Montag, 27. Mai 2019

Die große Abreibung

Ausgabe 2016.06/07

Sie reinigen die Poren, entfernen den Grauschleier und glätten die Haut. Das ist richtig. Aber nicht alles. Mit Peelings kann man sich auch zur Traumfigur rubbeln!


Foto: Can Stock Photo Inc. -(2x: tycoon, vlaru)

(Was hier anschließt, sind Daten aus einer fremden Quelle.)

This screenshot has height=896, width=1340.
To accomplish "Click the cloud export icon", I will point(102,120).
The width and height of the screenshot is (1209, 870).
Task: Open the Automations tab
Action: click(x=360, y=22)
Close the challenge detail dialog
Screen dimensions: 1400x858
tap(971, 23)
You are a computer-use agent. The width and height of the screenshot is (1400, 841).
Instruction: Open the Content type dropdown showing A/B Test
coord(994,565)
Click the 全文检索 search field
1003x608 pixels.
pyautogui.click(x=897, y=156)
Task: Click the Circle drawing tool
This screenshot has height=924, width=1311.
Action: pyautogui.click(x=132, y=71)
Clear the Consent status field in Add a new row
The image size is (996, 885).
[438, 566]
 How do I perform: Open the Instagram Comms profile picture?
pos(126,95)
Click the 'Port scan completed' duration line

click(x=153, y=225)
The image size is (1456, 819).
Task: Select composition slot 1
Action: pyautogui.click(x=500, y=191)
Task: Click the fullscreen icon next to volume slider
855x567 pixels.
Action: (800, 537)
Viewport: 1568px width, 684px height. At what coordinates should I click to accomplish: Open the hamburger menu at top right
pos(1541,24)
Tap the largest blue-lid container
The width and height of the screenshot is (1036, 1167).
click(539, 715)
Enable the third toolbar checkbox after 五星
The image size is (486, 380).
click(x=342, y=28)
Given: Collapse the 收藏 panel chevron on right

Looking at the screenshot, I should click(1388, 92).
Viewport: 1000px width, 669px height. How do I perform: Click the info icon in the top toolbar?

Eine gute Figur ist nicht ausschließlich eine Frage der Kilos auf der Waage. Nicht nur unzählige Studien, sondern vor allem der eigene Geschmack lehren uns: Attraktiv ist nicht, wer dünn ist, sondern wer gesund und glücklich aussieht. Selbst das eine oder andere Kilo zu viel kann gut aussehen. Ausstrahlung ist das Zauberwort. Und die bekommt man nicht nur von innen. Sondern vor allem auch von außen. Regelmäßige Peelings sind das Beauty-Geheimrezept, um die Haut glatt, straff und strahlend schön aussehen zu lassen. Selbst in der ästhetischen Chirurgie sind Peelings eine der beliebtesten sanften Verschönerungsmethoden. Das Prinzip ist immer gleich: Abgestorbene Hautschüppchen werden gelöst, Durchblutung und Mikrozirkulation angeregt und der Nachwuchs der Oberhaut sowie die Bildung neuer kollagener und elastiner Fasern gefördert. Der Effekt: Die Haut strahlt rosig, wirkt gleichmäßig, glatt und damit straff und jung. Dass regelmäßig gepeelt werden sollte, ist daher eine dringende Empfehlung von Beauty-Experten und Medizinern. Wie das gesehen sollte, ist und bleibt allerdings Geschmackssache. Ein Überblick:

Chemisches Peeling. Chemische Peelings sind oft besonders sanft zur Haut, da sie nicht mit körnigen Schleifgranulaten, sondern mit enzymatischen Säuren (z. B. Fruchtsäuren) arbeiten. Die Säuren sind so sanft dosiert, dass sie ausschließlich die oberste, verhornte Zellschicht abtragen und die darunter liegenden jungen Zellen nicht angreifen. Gerade für sensible Kandidaten sind chemische Peelings daher gut verträglich.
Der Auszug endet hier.